In making rootstock decisions to get the right rootstock to fit the spacing, he suggests:
—Use vigorous clones of M.9 (Nic29 or RN29) for medium vigor cultivars or when planting on replant soil.
—Use weak clones of M.9 (T337 or Flueren56) for vigorous varieties or on virgin soil.
—Use M.26, interstems, or M.7 for very weak varieties.
—Use irrigation and/or fertigation to improve lack
of vigor.
—Use limb bending and limb renewal pruning on tall spindle system trees to keep trees slender.
Rootstocks that live
In choosing a rootstock, the primary consideration is, will the tree live, he said.
“Fireblight is devastating in New York and in Michigan and some other areas,” he said. “Some method to control fireblight is critical.” Fireblight infects blossoms and can move, in 60 days, down into the rootstock. “If M.9 and M.26 rootstocks become infected, the tree will die,” he said.
“Geneva rootstocks are resistant to fireblight,” he said. “If the rootstock doesn’t die, we can quickly regrow the parts of the tree that are lost in a fireblight epidemic and not lose the orchard.”
Cornell has been working to breed and prove new rootstocks for several years, with the specific goal of putting fireblight-resistant rootstocks and/or replant disease-resistant rootstocks into each of the current size niches from small trees to large.
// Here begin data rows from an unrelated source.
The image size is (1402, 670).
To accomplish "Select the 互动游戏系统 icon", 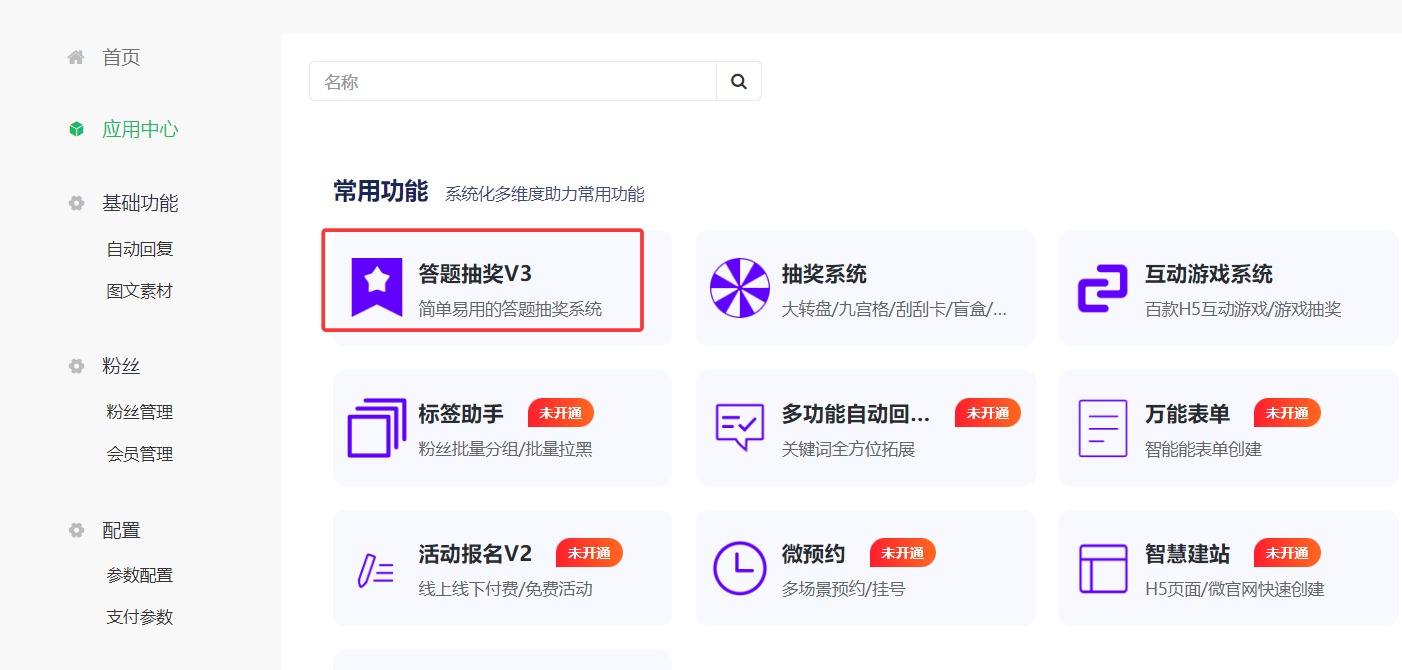I will (1101, 287).
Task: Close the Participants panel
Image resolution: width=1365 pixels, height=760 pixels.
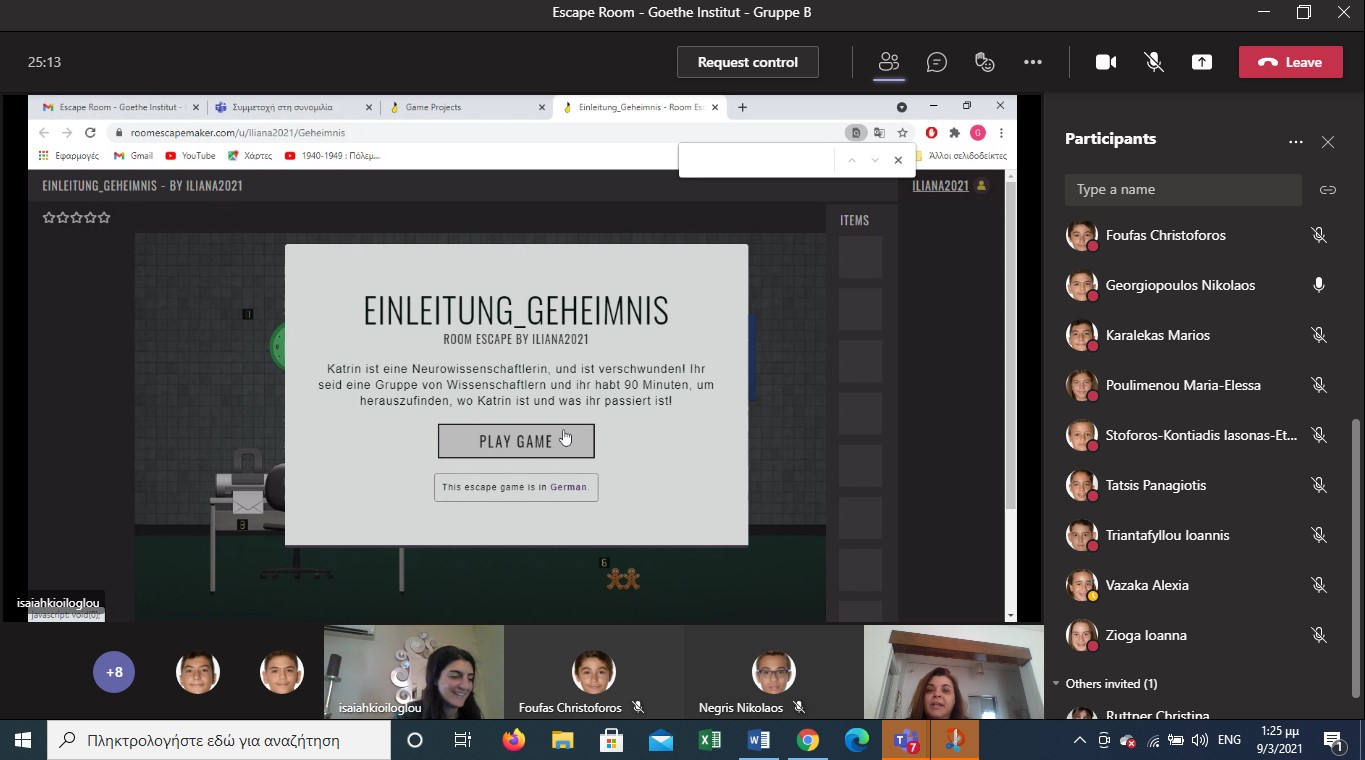Action: [x=1327, y=142]
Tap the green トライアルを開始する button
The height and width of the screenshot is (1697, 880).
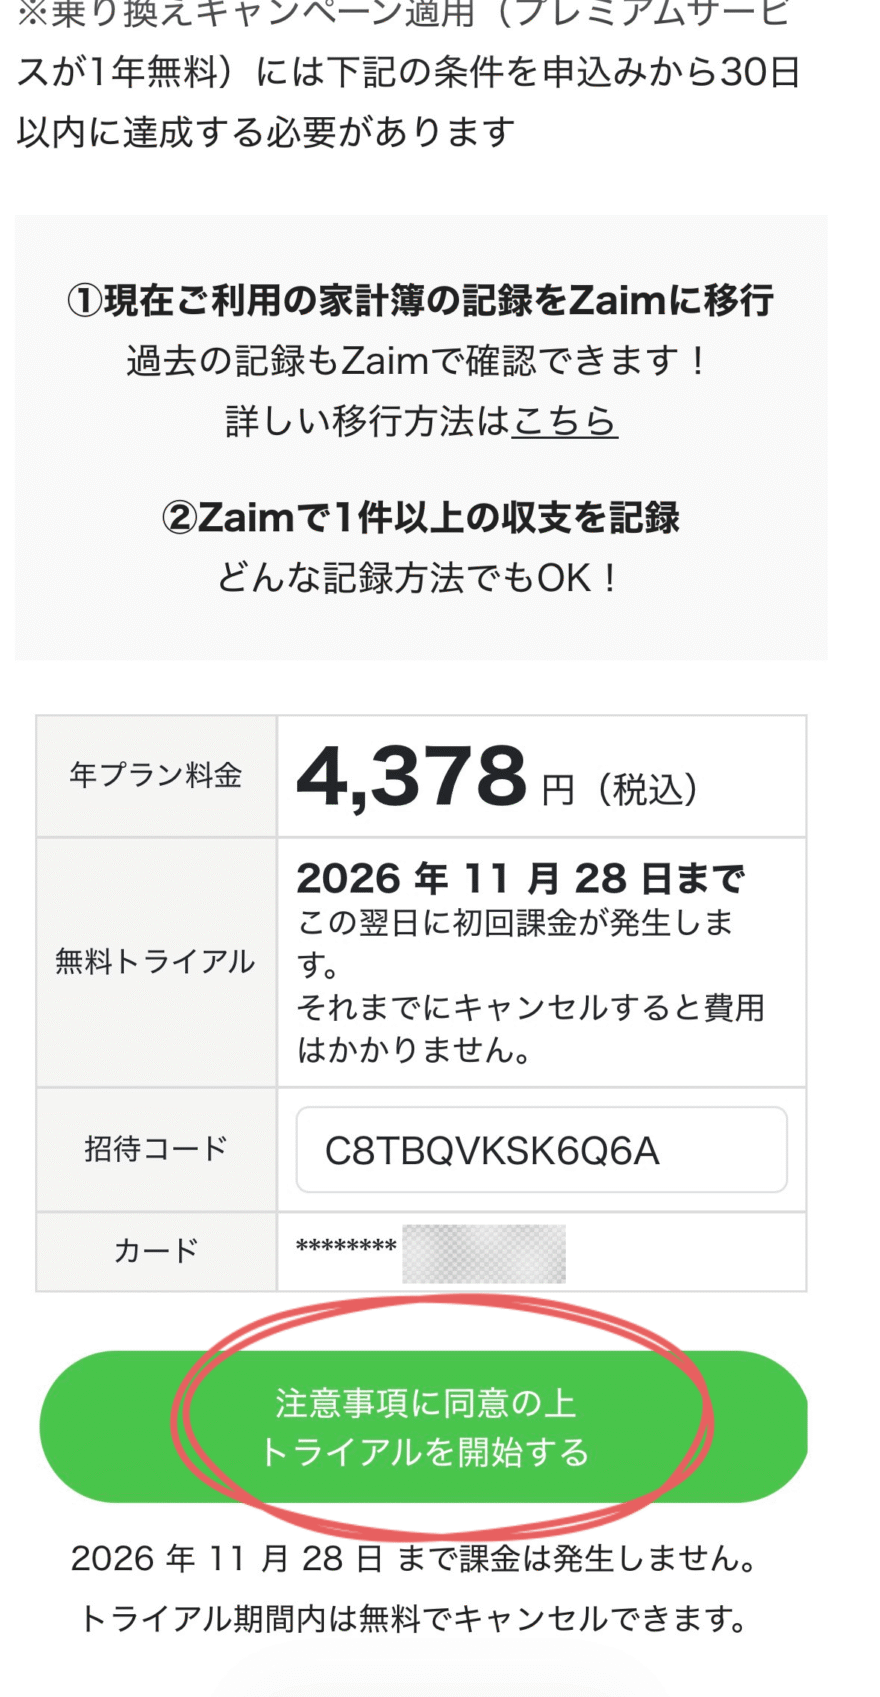(x=423, y=1426)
So far, not many Geneva rootstocks have been available for growers to plant. About 325,000 were produced in 2009, 400,000 in 2010, and 600,000 in 2011—in a market that needs 15 million rootstocks a year, he said.
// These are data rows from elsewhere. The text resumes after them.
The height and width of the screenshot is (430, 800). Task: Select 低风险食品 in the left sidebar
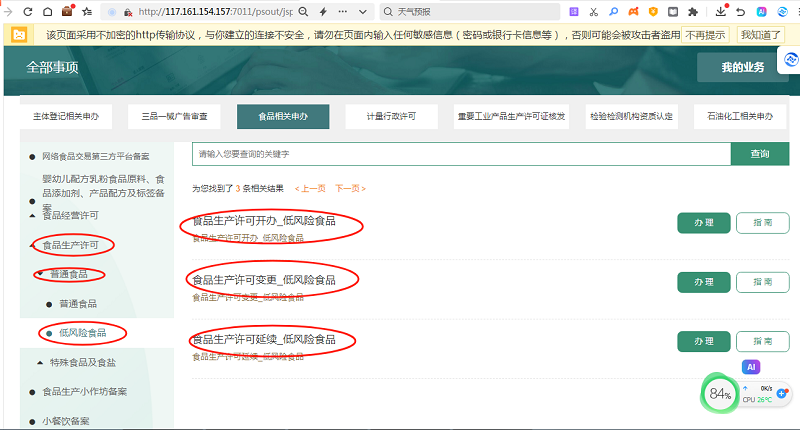click(x=84, y=332)
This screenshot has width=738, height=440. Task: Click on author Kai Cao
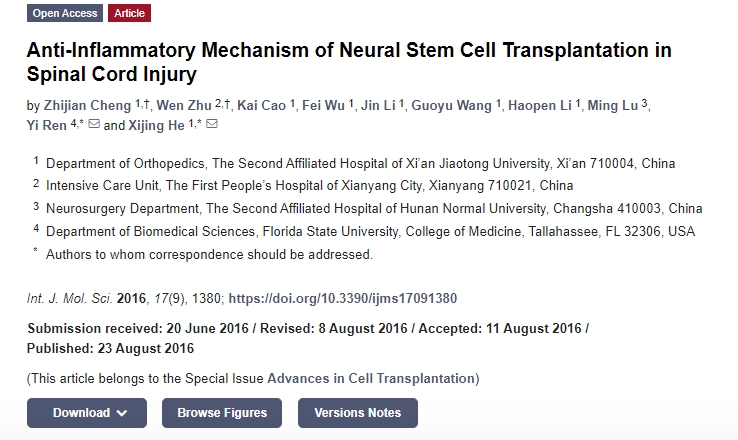tap(260, 105)
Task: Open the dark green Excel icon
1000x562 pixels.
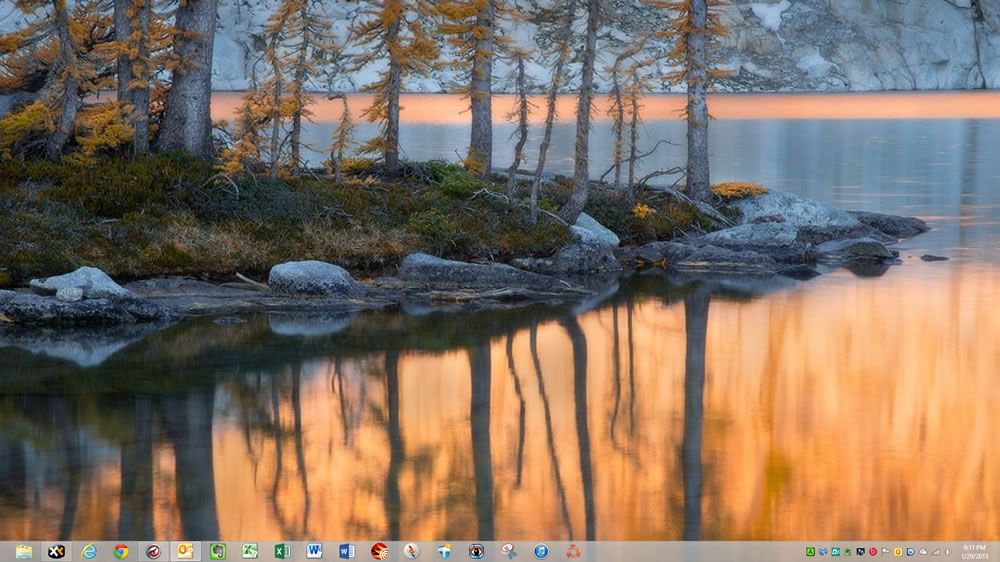Action: coord(282,551)
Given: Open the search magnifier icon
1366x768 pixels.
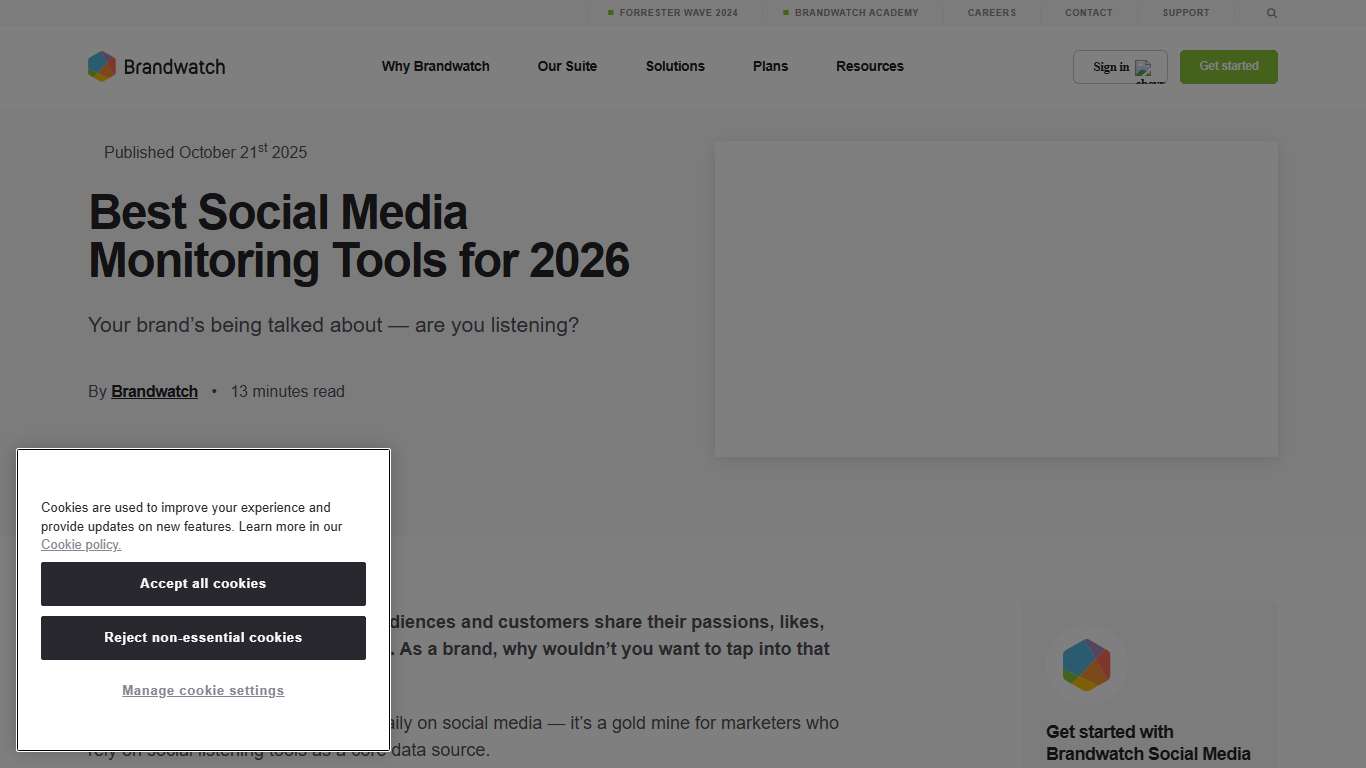Looking at the screenshot, I should click(1271, 12).
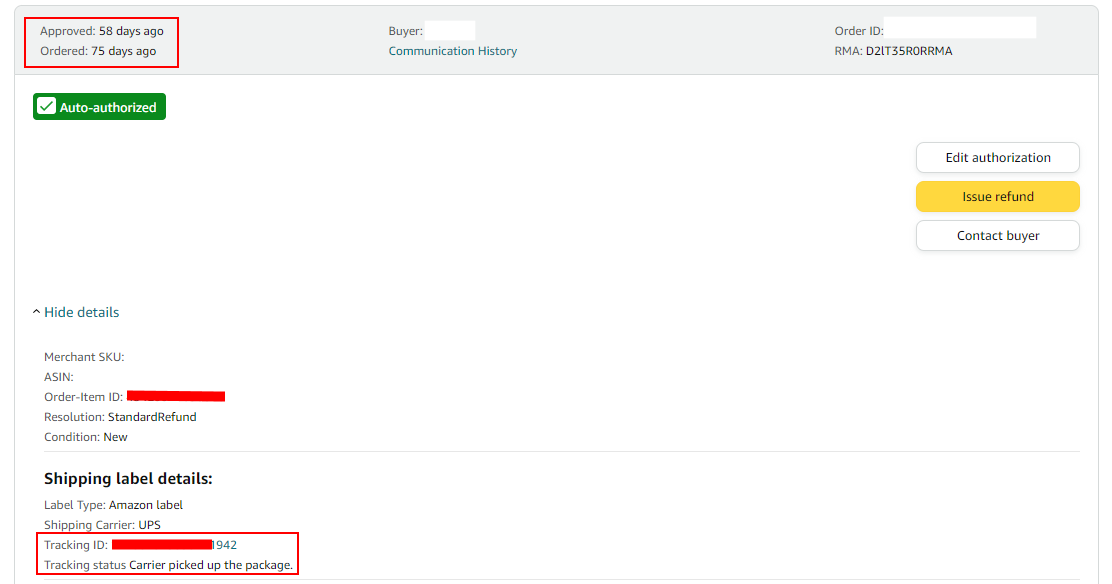The image size is (1112, 584).
Task: Click the Auto-authorized status badge label
Action: (108, 107)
“There will be 500,000 G.11 liners planted in U.S. nurseries this coming spring and 1 million in 2013,” he said. Production of G.41 this year will be nearly 300,000, he said.
Geneva released seven rootstocks before 2010, and another six since then. Of the rootstocks now being commercialized, G.65 is the smallest (M.27 size), G.11 is the size of M.9 T337, G.935 is the size of M.9 Pajam2, and G.41 and G.16 are in between G.11 and G.935. G.202 is the size of M.26 and G.30 the size of M.7 and MM106.
The releases made in 2010 are G.214, just larger than M.9 Pajam2; G.222, just smaller than M.26; G.969 and G.213, just bigger than M.26; G.210, the size of M.7-MM106; and G.809, which is halfway between M.7 and seedling size.
Growers should look closely at the NC-140 rootstock trials to see which rootstocks perform best in their area. This is critical, he said.
He noted that, at Champlain, New York, the northerly production area just south of Montreal, varieties on M.9 rootstocks yield only 67 percent as much as the same varieties and rootstocks planted at Geneva, where winter temperatures are warmer, he said.
Yet when planted on G.935, they do equally well in both places. G.935 is a cold-hardy rootstock, he said.
G.214, which is the size of M.9 Pajam2 and rated as highly yield efficient, productive, resistant to fireblight, and tolerant to replant disease, has not as yet produced any liners for commercial use.
“We have had a setback in the development of stool beds of G.214, and its propagation is starting over, an 18-month delay,” Robinson told growers in January during the International Fruit Tree Association tour to Chile. That news was published in the January 15 Good Fruit Grower magazine.
Density effect
Robinson also said that growers must learn from experience how to compensate for the density effect when choosing rootstocks. While the rootstock itself affects the size of a tree, and thus determines how closely they can be spaced, the spacing affects root competition, so closer spacing itself produces smaller trees.
Management of the tree also affects its size. When limbs point upward, the tree will grow shorter and wider, he said. If the feathers are bent down below horizontal, trees will be taller and slenderer.
Large means large
“Large branches create large trees,” he said. Smaller branches are taxed more heavily to support fruit than are large branches. Consequently, large branches transport more carbohydrate back to the trunk, and the tree will become still larger.